## Work instructions
Return every record below exactly as given, images excluded.

[Records excerpted from a collection]
————————
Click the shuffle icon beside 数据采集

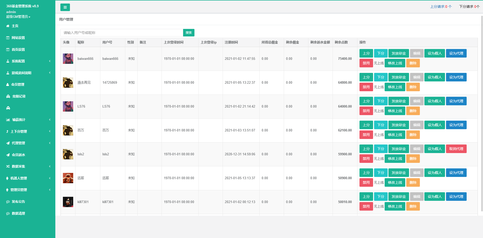(8, 166)
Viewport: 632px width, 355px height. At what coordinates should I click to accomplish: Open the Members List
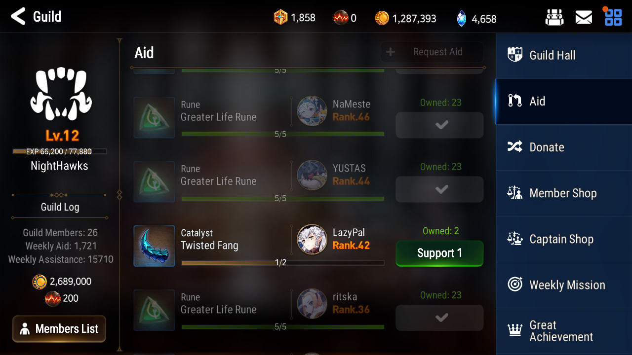(59, 329)
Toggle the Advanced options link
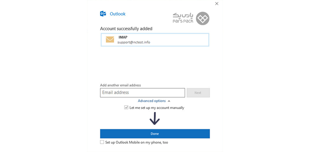 coord(152,101)
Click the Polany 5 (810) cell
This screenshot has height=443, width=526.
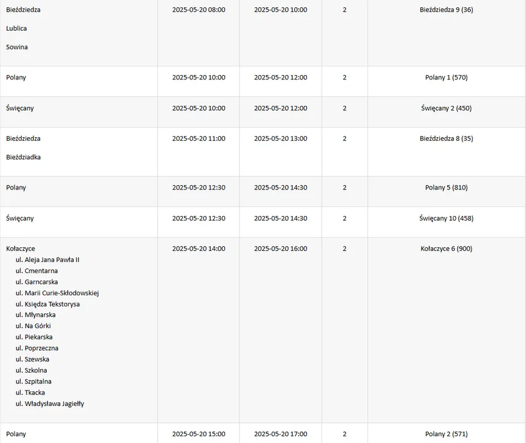[x=446, y=188]
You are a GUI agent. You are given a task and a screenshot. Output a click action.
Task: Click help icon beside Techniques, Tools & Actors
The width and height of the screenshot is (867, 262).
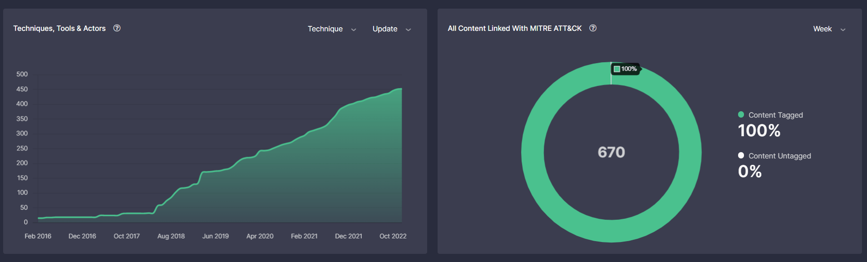tap(117, 28)
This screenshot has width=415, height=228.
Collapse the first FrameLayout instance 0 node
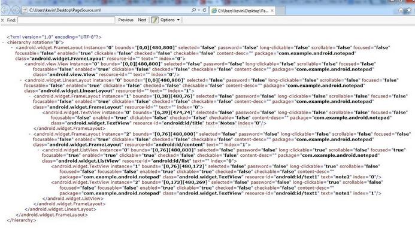pos(12,48)
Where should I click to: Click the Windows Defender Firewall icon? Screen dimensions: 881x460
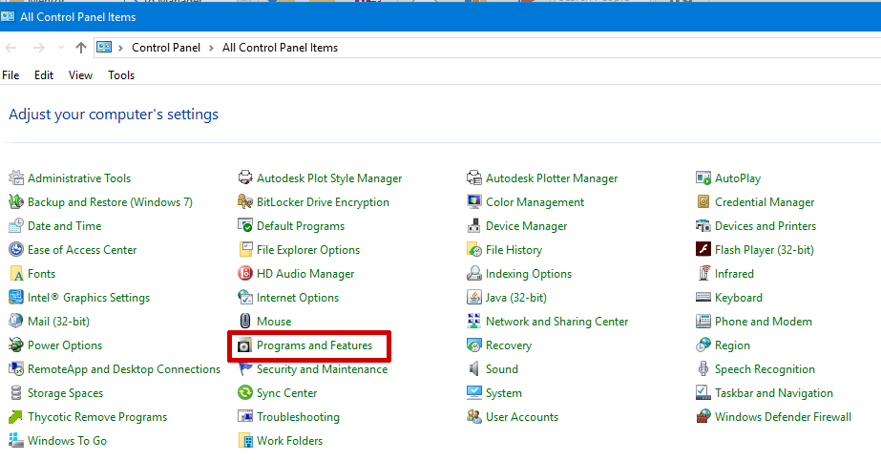coord(703,417)

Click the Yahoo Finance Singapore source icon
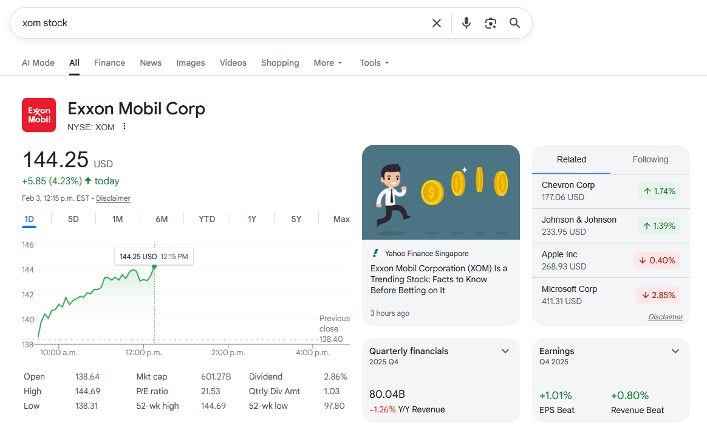pyautogui.click(x=375, y=254)
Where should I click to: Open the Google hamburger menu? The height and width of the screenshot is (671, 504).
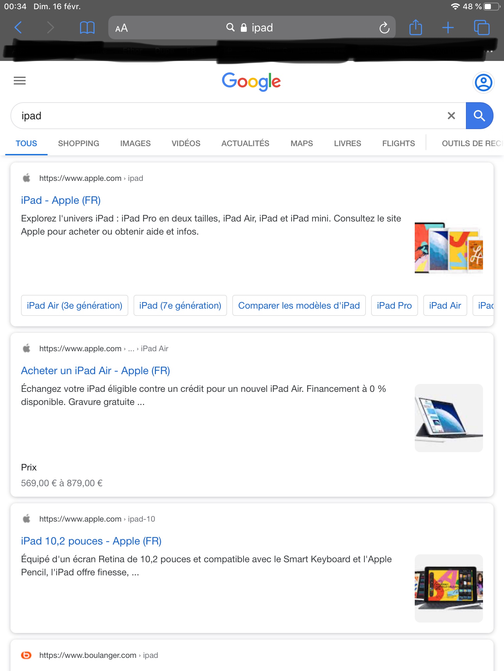click(20, 81)
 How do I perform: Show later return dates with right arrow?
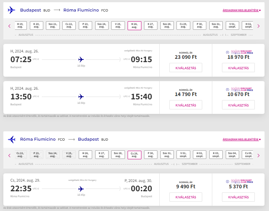(258, 155)
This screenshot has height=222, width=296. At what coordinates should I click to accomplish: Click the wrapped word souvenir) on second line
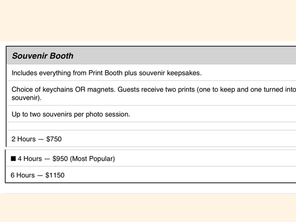[x=27, y=98]
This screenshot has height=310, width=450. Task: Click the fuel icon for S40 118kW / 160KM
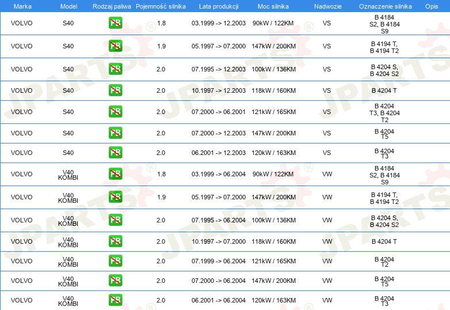pos(115,90)
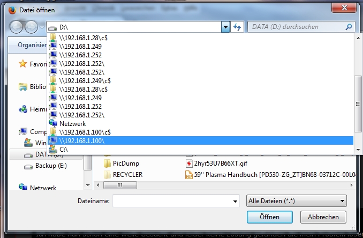Image resolution: width=363 pixels, height=238 pixels.
Task: Click the forward navigation arrow button
Action: coord(31,27)
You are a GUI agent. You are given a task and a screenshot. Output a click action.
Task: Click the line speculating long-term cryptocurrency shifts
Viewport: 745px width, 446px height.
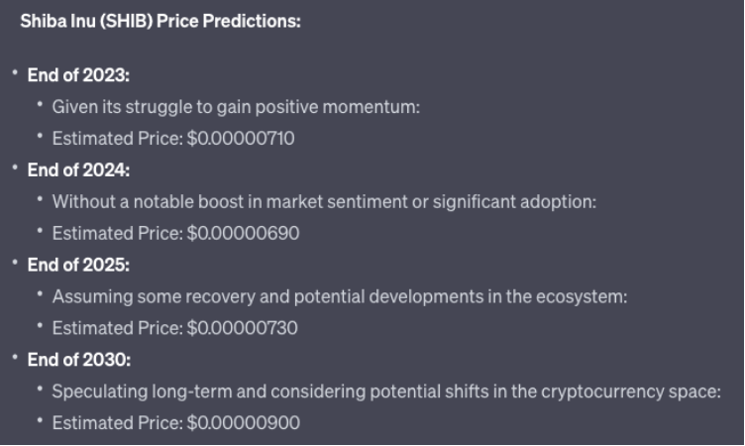click(386, 391)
————————
## Response box
Click the shuffle icon beside 数据采集

(8, 166)
Viewport: 632px width, 355px height. At what coordinates should I click to accomplish: Open the Members List
(59, 329)
Toggle the Advanced options link
 coord(152,101)
Click the Polany 5 (810) cell
This screenshot has height=443, width=526.
[x=446, y=188]
You are a GUI agent. You are given a task and a screenshot. Output a click action.
Task: Click help icon beside Techniques, Tools & Actors
The width and height of the screenshot is (867, 262).
tap(117, 28)
This screenshot has width=415, height=228.
Collapse the first FrameLayout instance 0 node
pos(12,48)
Where should I click to: Click the Windows Defender Firewall icon? Screen dimensions: 881x460
coord(703,417)

Click the Yahoo Finance Singapore source icon
pyautogui.click(x=375, y=254)
Where should I click to: Open the Google hamburger menu? The height and width of the screenshot is (671, 504).
click(20, 81)
 How do I perform: Show later return dates with right arrow?
(258, 155)
This screenshot has height=222, width=296. At what coordinates should I click to accomplish: Click the wrapped word souvenir) on second line
[x=27, y=98]
This screenshot has height=310, width=450. Task: Click the fuel icon for S40 118kW / 160KM
pos(115,90)
Image resolution: width=363 pixels, height=238 pixels.
Task: Click the forward navigation arrow button
Action: coord(31,27)
You are a GUI agent. You are given a task and a screenshot. Output a click action.
Task: Click the line speculating long-term cryptocurrency shifts
Viewport: 745px width, 446px height.
click(386, 391)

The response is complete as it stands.